Source material »
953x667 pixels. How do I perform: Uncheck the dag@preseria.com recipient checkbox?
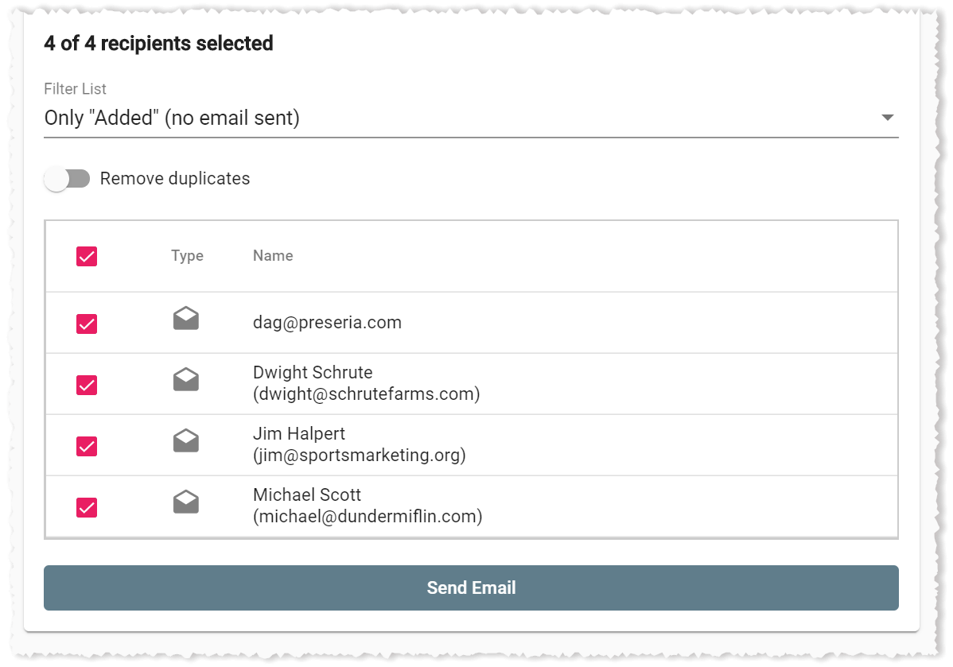pos(86,324)
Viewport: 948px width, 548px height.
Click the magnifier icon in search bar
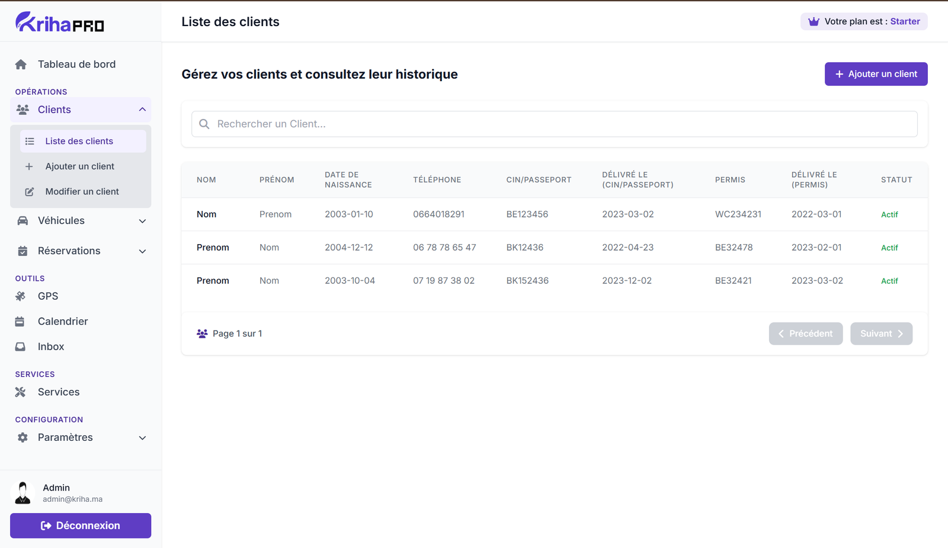click(204, 124)
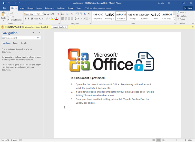Switch to Pages tab in Navigation pane
The width and height of the screenshot is (195, 142).
pyautogui.click(x=16, y=43)
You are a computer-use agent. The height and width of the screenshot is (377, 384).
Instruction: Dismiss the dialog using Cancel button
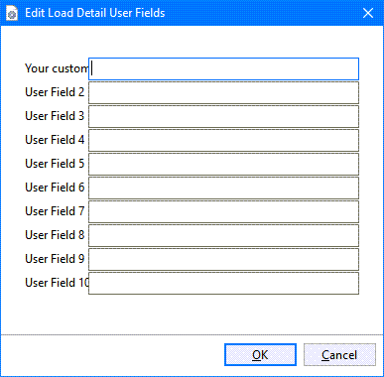[339, 355]
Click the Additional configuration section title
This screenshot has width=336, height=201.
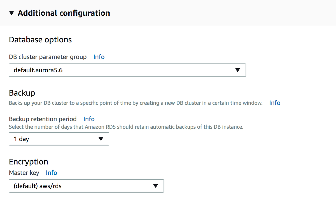(x=64, y=13)
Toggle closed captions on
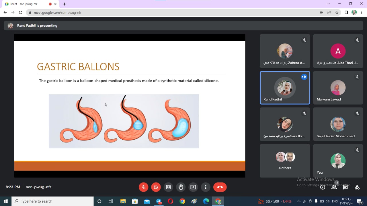Screen dimensions: 367x206 [x=169, y=187]
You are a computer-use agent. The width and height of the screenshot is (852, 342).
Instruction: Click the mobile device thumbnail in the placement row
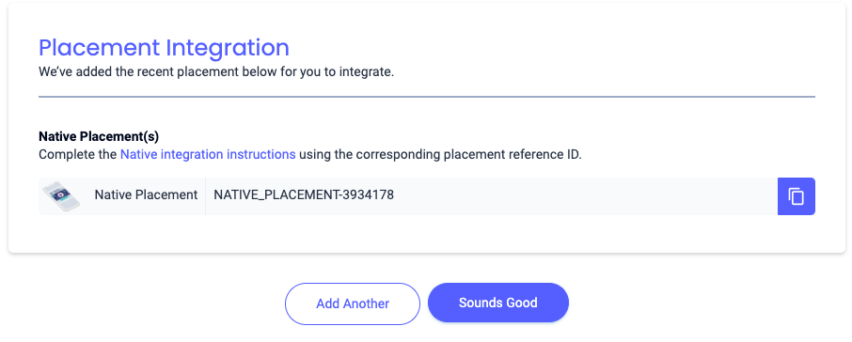click(61, 196)
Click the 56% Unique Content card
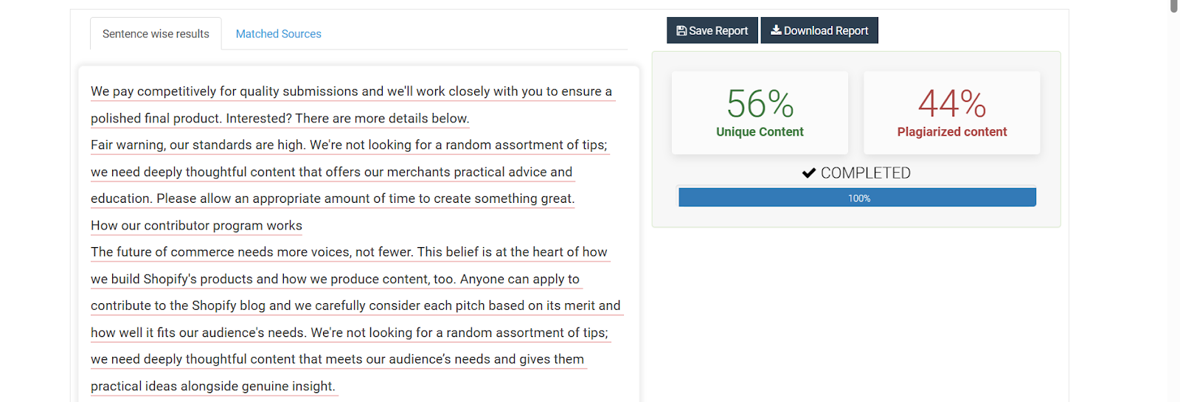1180x402 pixels. [760, 113]
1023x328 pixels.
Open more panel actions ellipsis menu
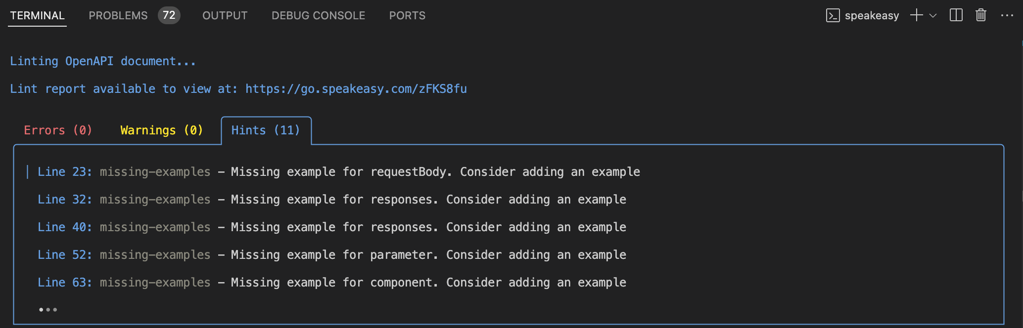(1007, 15)
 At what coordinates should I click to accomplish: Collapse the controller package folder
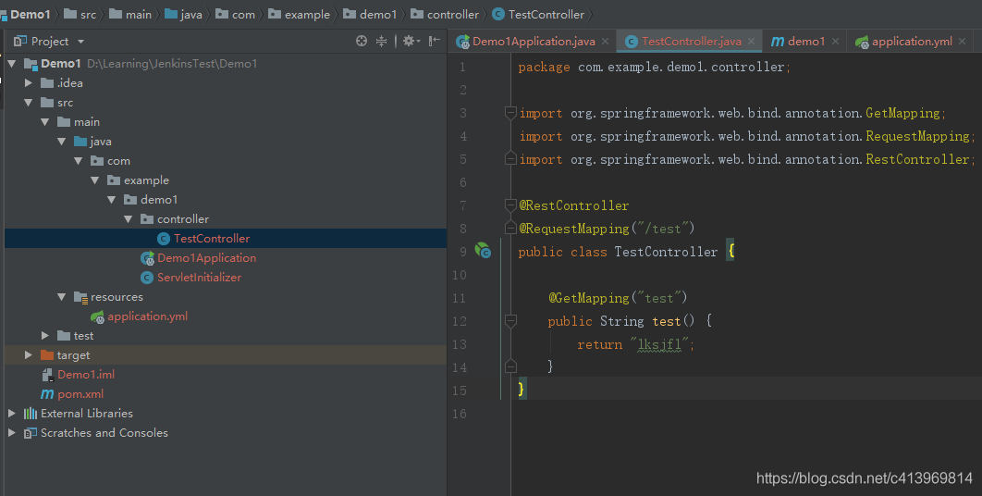tap(129, 218)
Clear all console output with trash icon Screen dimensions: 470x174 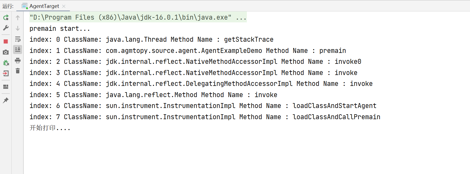coord(18,71)
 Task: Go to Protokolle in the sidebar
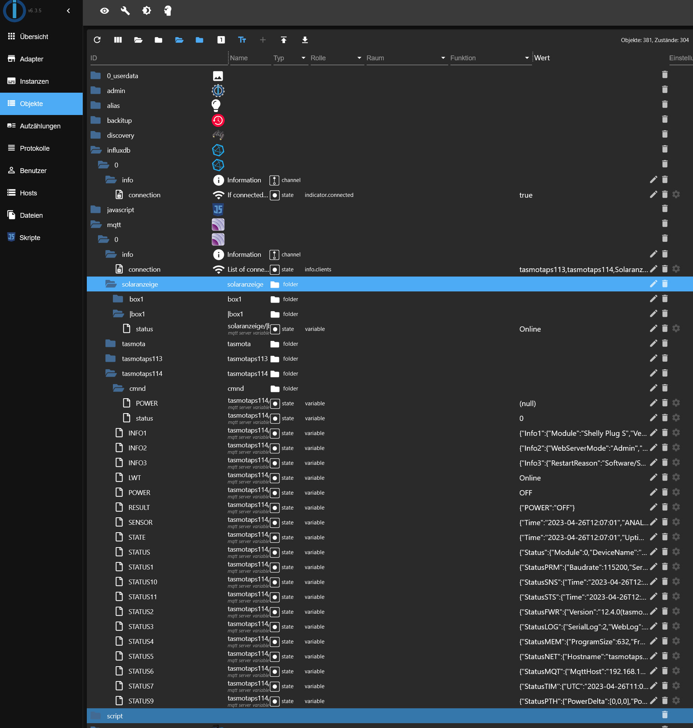click(x=35, y=149)
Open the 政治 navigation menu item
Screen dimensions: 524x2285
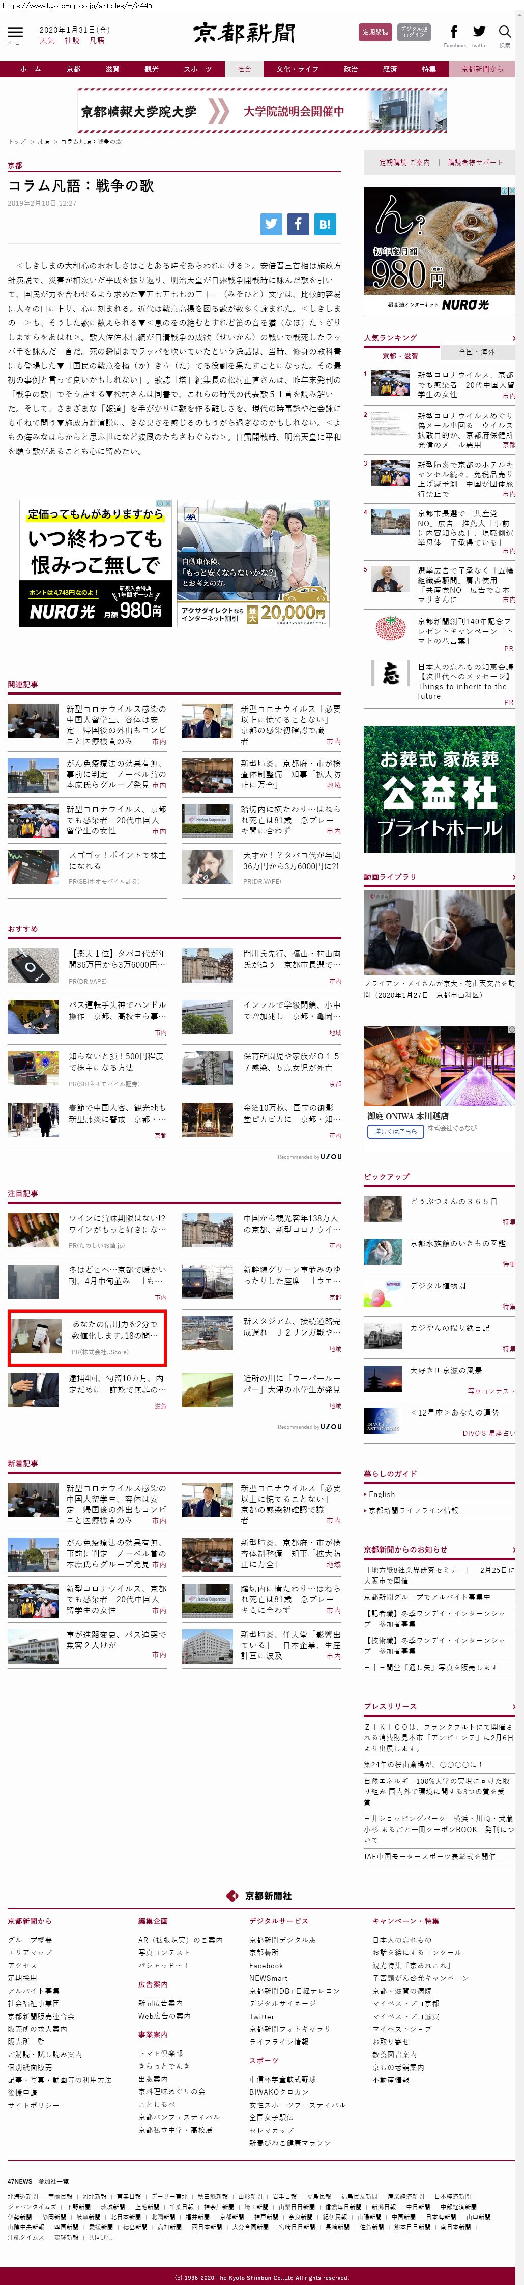click(x=351, y=69)
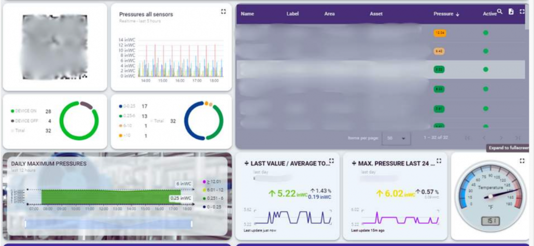Open Max. Pressure widget sort handle
This screenshot has width=534, height=246.
[x=354, y=164]
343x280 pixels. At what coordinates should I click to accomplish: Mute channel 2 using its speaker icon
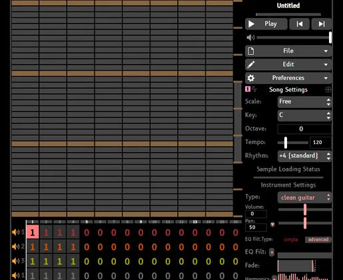click(x=15, y=247)
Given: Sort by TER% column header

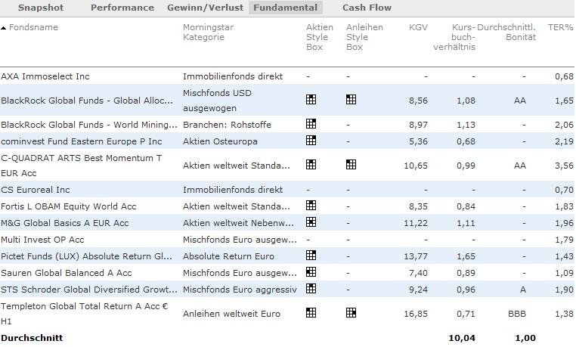Looking at the screenshot, I should click(x=560, y=28).
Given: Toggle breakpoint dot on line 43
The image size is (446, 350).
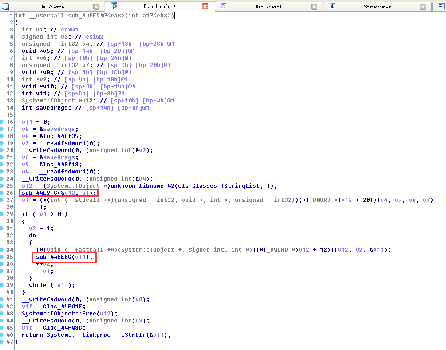Looking at the screenshot, I should [2, 314].
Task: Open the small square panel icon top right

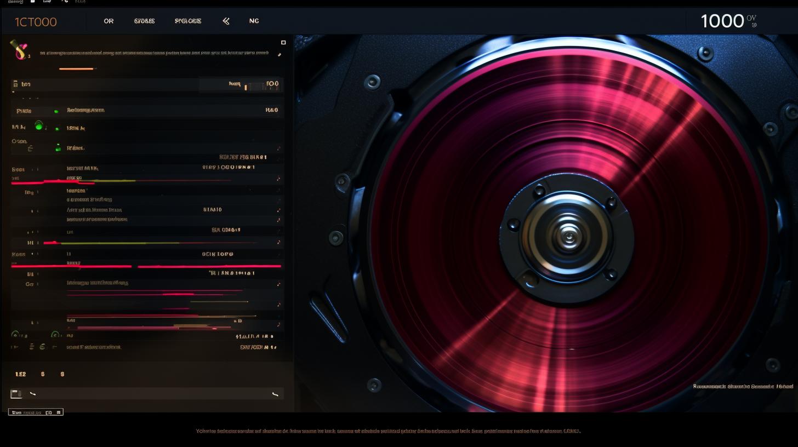Action: [283, 42]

Exercise instructions »
Only the lines from the one containing "The image size is (446, 350)." through the last line of the data above, both included, belong in the reply, each restated exactly and without pictures.

Answer for the task »
The image size is (446, 350).
Looking at the screenshot, I should [2, 314].
Task: Open the small square panel icon top right

Action: [283, 42]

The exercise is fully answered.